目送尾燈消失在路口,陸辰臉上的笑意一點褪去,取而代之的是沉下來的冷意。
他活動了一下手腕,丹田內真氣緩緩流轉。
「想要我的命?那就看,你有沒有這個本事。」
……
錦華集團頂樓。
錢霸天坐在真皮沙發上,剛倒滿的紅酒晃了兩下。
辦公室門從外面推開,一個寸頭保鏢低頭走進來,目光掃過散落在茶几上的雪茄灰,沒有多餘反應。
「老闆,那小子已經從酒店出來了。」
錢霸天端起酒杯,陰著臉問:「盯住了?現在在哪?」
保鏢垂首:「盯住了。
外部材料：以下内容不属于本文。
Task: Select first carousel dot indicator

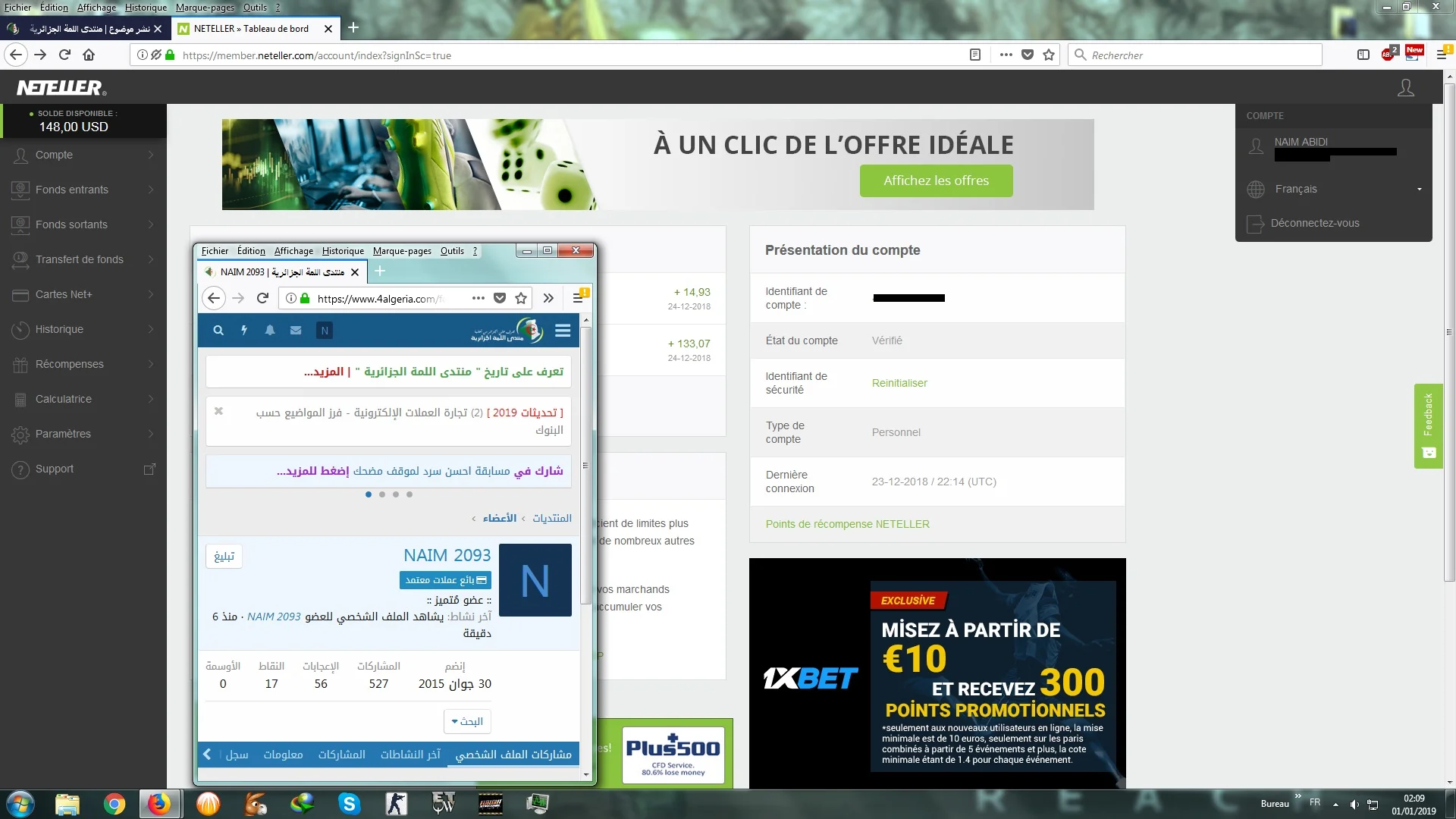Action: (369, 494)
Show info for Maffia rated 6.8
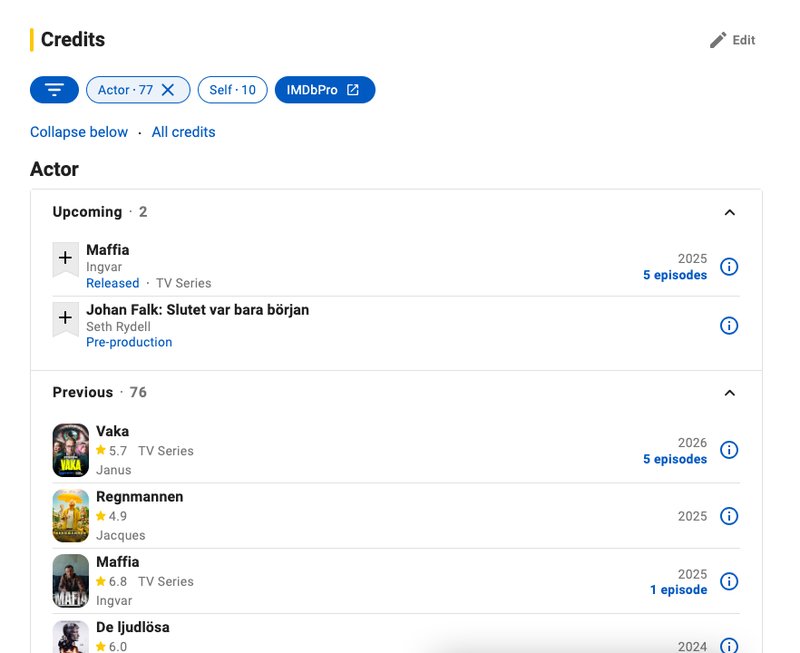Viewport: 800px width, 653px height. [729, 581]
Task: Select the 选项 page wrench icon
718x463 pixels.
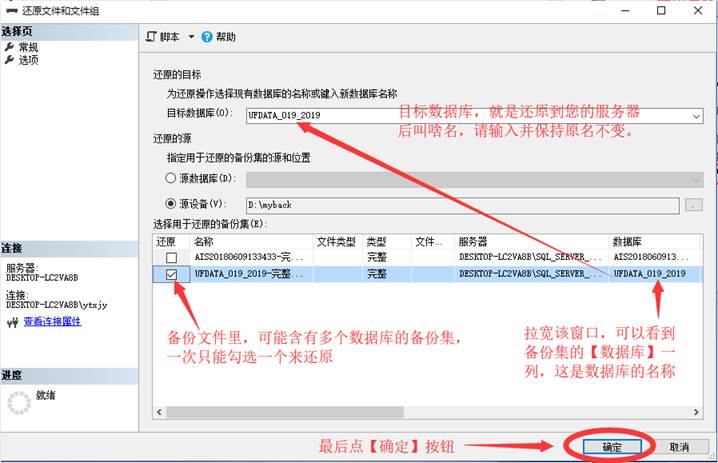Action: click(9, 60)
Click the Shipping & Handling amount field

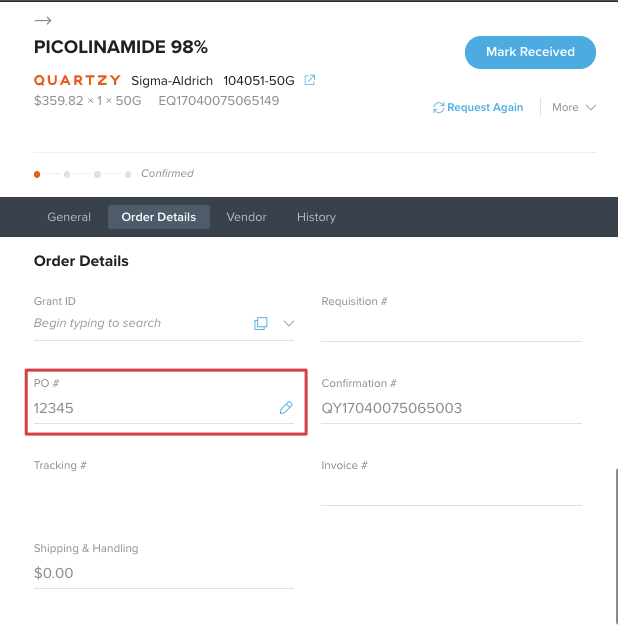click(x=164, y=573)
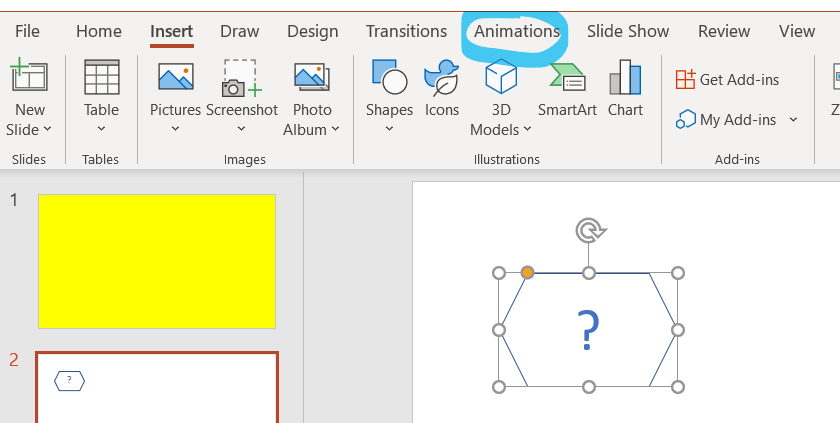Insert a Chart
Image resolution: width=840 pixels, height=423 pixels.
pyautogui.click(x=625, y=77)
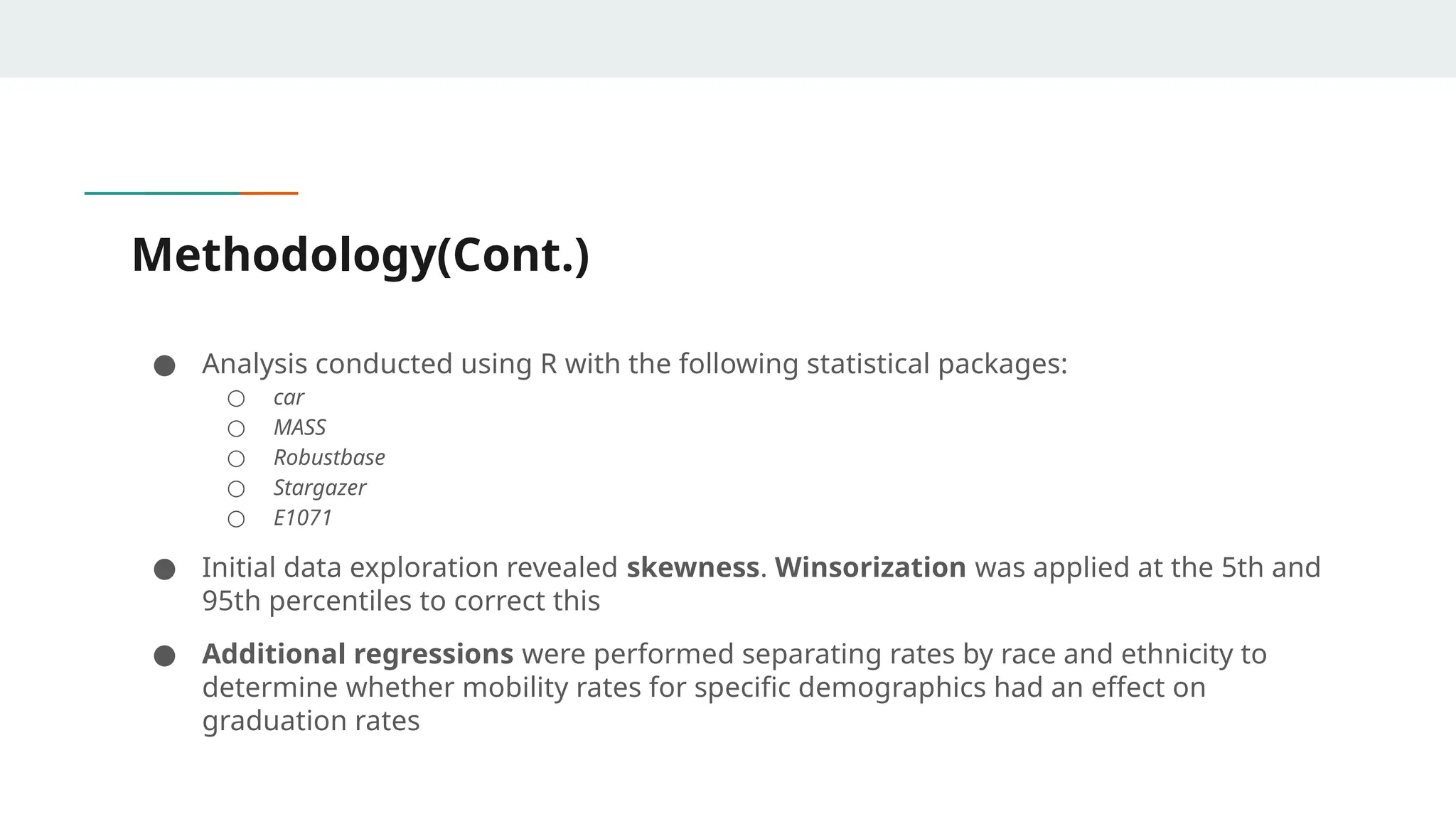The height and width of the screenshot is (819, 1456).
Task: Select the italic "MASS" package name
Action: pos(299,427)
他沒跟沈若兮一起走,一個人,正往東江大道方向走。」
錢霸天聞言,眼縫裡精光一閃,隨即嘴角就撕出一道陰冷笑紋。
「東江大道?那地方好啊,夜深了連個人影都沒有,這小子還真會給自己找墳地。」
他把紅酒一口飲盡,杯底磕在茶几上。
「等他走到人少的地方,直接動手。跟兄弟們說清楚,乾淨利索,弄死之後丟東江里。」
保鏢應了一聲,轉身快步出門。
錢霸天重新斟滿一杯酒,踱到落地窗前。
濱海的夜景鋪展在腳下,霓虹招牌和車流燈光交織成一片,遠處東江的水面泛著零星光點。
他舉杯朝窗外那個方向遙遙一敬,眼底寒氣森然。